(Collected data entries)
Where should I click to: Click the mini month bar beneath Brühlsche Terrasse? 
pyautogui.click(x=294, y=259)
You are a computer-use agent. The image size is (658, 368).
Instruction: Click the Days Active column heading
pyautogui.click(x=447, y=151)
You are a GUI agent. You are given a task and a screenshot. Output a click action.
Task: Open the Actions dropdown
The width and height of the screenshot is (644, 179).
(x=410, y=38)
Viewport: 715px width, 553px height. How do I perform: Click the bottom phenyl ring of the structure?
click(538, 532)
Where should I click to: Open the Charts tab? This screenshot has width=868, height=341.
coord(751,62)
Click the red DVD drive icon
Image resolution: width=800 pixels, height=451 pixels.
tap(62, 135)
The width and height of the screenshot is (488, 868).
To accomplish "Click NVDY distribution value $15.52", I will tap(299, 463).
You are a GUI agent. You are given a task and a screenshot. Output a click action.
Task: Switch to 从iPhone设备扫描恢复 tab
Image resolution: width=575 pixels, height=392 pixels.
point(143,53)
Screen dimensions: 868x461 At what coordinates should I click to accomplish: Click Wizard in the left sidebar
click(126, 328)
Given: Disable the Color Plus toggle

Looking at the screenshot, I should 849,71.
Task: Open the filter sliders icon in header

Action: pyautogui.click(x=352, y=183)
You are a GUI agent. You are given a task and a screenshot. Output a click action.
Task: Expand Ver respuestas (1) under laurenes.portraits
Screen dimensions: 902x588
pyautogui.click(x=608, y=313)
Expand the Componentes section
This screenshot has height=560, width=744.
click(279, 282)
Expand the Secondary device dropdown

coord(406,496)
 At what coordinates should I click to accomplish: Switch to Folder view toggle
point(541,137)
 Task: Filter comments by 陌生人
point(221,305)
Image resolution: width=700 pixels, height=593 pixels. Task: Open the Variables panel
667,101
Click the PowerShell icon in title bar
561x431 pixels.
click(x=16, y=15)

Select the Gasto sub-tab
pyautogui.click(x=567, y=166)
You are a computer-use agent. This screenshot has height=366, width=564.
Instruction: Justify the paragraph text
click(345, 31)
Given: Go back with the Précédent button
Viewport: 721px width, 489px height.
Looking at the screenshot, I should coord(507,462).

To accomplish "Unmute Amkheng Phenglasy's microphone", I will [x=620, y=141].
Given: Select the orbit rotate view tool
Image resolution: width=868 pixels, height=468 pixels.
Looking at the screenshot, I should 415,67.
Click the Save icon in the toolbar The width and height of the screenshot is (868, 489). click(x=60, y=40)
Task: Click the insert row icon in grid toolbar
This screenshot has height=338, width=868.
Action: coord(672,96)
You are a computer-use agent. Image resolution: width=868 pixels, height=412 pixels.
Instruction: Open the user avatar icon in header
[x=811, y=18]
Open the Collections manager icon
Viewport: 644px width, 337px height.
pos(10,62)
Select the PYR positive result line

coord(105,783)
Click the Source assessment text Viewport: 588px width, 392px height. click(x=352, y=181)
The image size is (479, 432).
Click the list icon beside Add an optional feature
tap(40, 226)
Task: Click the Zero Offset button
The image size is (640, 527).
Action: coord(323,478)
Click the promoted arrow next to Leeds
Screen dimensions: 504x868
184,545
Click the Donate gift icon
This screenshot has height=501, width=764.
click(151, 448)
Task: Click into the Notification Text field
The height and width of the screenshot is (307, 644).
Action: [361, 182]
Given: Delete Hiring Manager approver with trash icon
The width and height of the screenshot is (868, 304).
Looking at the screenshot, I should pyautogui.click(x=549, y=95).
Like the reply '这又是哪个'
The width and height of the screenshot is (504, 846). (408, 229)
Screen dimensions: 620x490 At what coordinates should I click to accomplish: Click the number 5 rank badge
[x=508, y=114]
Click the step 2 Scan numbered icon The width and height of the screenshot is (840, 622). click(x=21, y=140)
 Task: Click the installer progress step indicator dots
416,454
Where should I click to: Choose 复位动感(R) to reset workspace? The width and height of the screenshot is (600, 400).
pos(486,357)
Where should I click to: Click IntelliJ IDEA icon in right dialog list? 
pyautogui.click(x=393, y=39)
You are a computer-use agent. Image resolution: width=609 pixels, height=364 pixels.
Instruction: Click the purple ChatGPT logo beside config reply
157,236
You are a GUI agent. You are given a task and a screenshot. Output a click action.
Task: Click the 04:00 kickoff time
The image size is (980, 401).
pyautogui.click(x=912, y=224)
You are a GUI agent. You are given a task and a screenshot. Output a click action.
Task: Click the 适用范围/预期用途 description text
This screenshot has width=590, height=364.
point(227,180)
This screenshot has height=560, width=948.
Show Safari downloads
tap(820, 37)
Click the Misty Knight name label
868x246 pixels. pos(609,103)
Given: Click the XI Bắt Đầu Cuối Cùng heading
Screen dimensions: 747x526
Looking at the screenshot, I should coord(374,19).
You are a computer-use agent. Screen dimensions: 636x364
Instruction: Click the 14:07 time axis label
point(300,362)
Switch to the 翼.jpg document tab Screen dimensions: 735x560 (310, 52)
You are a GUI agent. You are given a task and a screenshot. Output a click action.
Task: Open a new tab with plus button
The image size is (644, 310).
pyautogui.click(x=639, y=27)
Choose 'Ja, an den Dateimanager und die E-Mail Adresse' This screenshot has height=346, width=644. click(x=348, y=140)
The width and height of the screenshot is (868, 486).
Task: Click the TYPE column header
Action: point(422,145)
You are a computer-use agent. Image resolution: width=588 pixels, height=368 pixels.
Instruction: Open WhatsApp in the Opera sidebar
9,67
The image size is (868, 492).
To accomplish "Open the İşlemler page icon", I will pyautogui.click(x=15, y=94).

### Work instructions
Quote all of the entries exactly as they appear.

### Your solution
Where should I click to: Click the mini month bar beneath Brühlsche Terrasse? 
pyautogui.click(x=294, y=259)
You are a computer-use agent. The image size is (658, 368).
Instruction: Click the Days Active column heading
pyautogui.click(x=447, y=151)
You are a GUI agent. You are given a task and a screenshot. Output a click action.
Task: Open the Actions dropdown
The width and height of the screenshot is (644, 179).
(x=410, y=38)
Viewport: 715px width, 553px height. How do I perform: Click the bottom phenyl ring of the structure?
click(538, 532)
Where should I click to: Open the Charts tab? This screenshot has width=868, height=341.
coord(751,62)
Click the red DVD drive icon
Image resolution: width=800 pixels, height=451 pixels.
tap(62, 135)
The width and height of the screenshot is (488, 868).
To accomplish "Click NVDY distribution value $15.52", I will tap(299, 463).
You are a GUI agent. You are given a task and a screenshot. Output a click action.
Task: Switch to 从iPhone设备扫描恢复 tab
Image resolution: width=575 pixels, height=392 pixels.
point(143,53)
Screen dimensions: 868x461 At what coordinates should I click to accomplish: Click Wizard in the left sidebar
click(126, 328)
Given: Disable the Color Plus toggle

Looking at the screenshot, I should 849,71.
Task: Open the filter sliders icon in header

Action: pyautogui.click(x=352, y=183)
You are a GUI agent. You are given a task and a screenshot. Output a click action.
Task: Expand Ver respuestas (1) under laurenes.portraits
Screen dimensions: 902x588
pyautogui.click(x=608, y=313)
Expand the Componentes section
This screenshot has height=560, width=744.
click(279, 282)
Expand the Secondary device dropdown

coord(406,496)
 At what coordinates should I click to accomplish: Switch to Folder view toggle
point(541,137)
 Task: Filter comments by 陌生人
point(221,305)
Image resolution: width=700 pixels, height=593 pixels. Task: Open the Variables panel
667,101
Click the PowerShell icon in title bar
561x431 pixels.
click(x=16, y=15)

Select the Gasto sub-tab
pyautogui.click(x=567, y=166)
You are a computer-use agent. This screenshot has height=366, width=564.
Instruction: Justify the paragraph text
click(345, 31)
Given: Go back with the Précédent button
Viewport: 721px width, 489px height.
Looking at the screenshot, I should coord(507,462).

To accomplish "Unmute Amkheng Phenglasy's microphone", I will [x=620, y=141].
Given: Select the orbit rotate view tool
Image resolution: width=868 pixels, height=468 pixels.
Looking at the screenshot, I should 415,67.
Click the Save icon in the toolbar The width and height of the screenshot is (868, 489). click(x=60, y=40)
Task: Click the insert row icon in grid toolbar
This screenshot has height=338, width=868.
Action: coord(672,96)
You are a computer-use agent. Image resolution: width=868 pixels, height=412 pixels.
Instruction: Open the user avatar icon in header
[x=811, y=18]
Open the Collections manager icon
Viewport: 644px width, 337px height.
pos(10,62)
Select the PYR positive result line

coord(105,783)
Click the Source assessment text Viewport: 588px width, 392px height. click(x=352, y=181)
The image size is (479, 432).
Click the list icon beside Add an optional feature
tap(40, 226)
Task: Click the Zero Offset button
The image size is (640, 527).
Action: coord(323,478)
Click the promoted arrow next to Leeds
Screen dimensions: 504x868
184,545
Click the Donate gift icon
This screenshot has height=501, width=764.
click(151, 448)
Task: Click into the Notification Text field
The height and width of the screenshot is (307, 644).
Action: [361, 182]
Given: Delete Hiring Manager approver with trash icon
The width and height of the screenshot is (868, 304).
Looking at the screenshot, I should pyautogui.click(x=549, y=95).
Like the reply '这又是哪个'
The width and height of the screenshot is (504, 846). (408, 229)
Screen dimensions: 620x490 At what coordinates should I click to accomplish: Click the number 5 rank badge
[x=508, y=114]
Click the step 2 Scan numbered icon The width and height of the screenshot is (840, 622). click(x=21, y=140)
 Task: Click the installer progress step indicator dots
416,454
Where should I click to: Choose 复位动感(R) to reset workspace? The width and height of the screenshot is (600, 400).
pos(486,357)
Where should I click to: Click IntelliJ IDEA icon in right dialog list? 
pyautogui.click(x=393, y=39)
You are a computer-use agent. Image resolution: width=609 pixels, height=364 pixels.
Instruction: Click the purple ChatGPT logo beside config reply
157,236
You are a GUI agent. You are given a task and a screenshot. Output a click action.
Task: Click the 04:00 kickoff time
The image size is (980, 401).
pyautogui.click(x=912, y=224)
You are a GUI agent. You are given a task and a screenshot. Output a click action.
Task: Click the 适用范围/预期用途 description text
This screenshot has width=590, height=364.
point(227,180)
This screenshot has height=560, width=948.
Show Safari downloads
tap(820, 37)
Click the Misty Knight name label
868x246 pixels. pos(609,103)
Given: Click the XI Bắt Đầu Cuối Cùng heading
Screen dimensions: 747x526
Looking at the screenshot, I should coord(374,19).
You are a computer-use agent. Screen dimensions: 636x364
Instruction: Click the 14:07 time axis label
point(300,362)
Switch to the 翼.jpg document tab Screen dimensions: 735x560 (310, 52)
You are a GUI agent. You are given a task and a screenshot. Output a click action.
Task: Open a new tab with plus button
The image size is (644, 310).
pyautogui.click(x=639, y=27)
Choose 'Ja, an den Dateimanager und die E-Mail Adresse' This screenshot has height=346, width=644. click(x=348, y=140)
The width and height of the screenshot is (868, 486).
Task: Click the TYPE column header
Action: point(422,145)
You are a computer-use agent. Image resolution: width=588 pixels, height=368 pixels.
Instruction: Open WhatsApp in the Opera sidebar
9,67
The image size is (868, 492).
To accomplish "Open the İşlemler page icon", I will pyautogui.click(x=15, y=94).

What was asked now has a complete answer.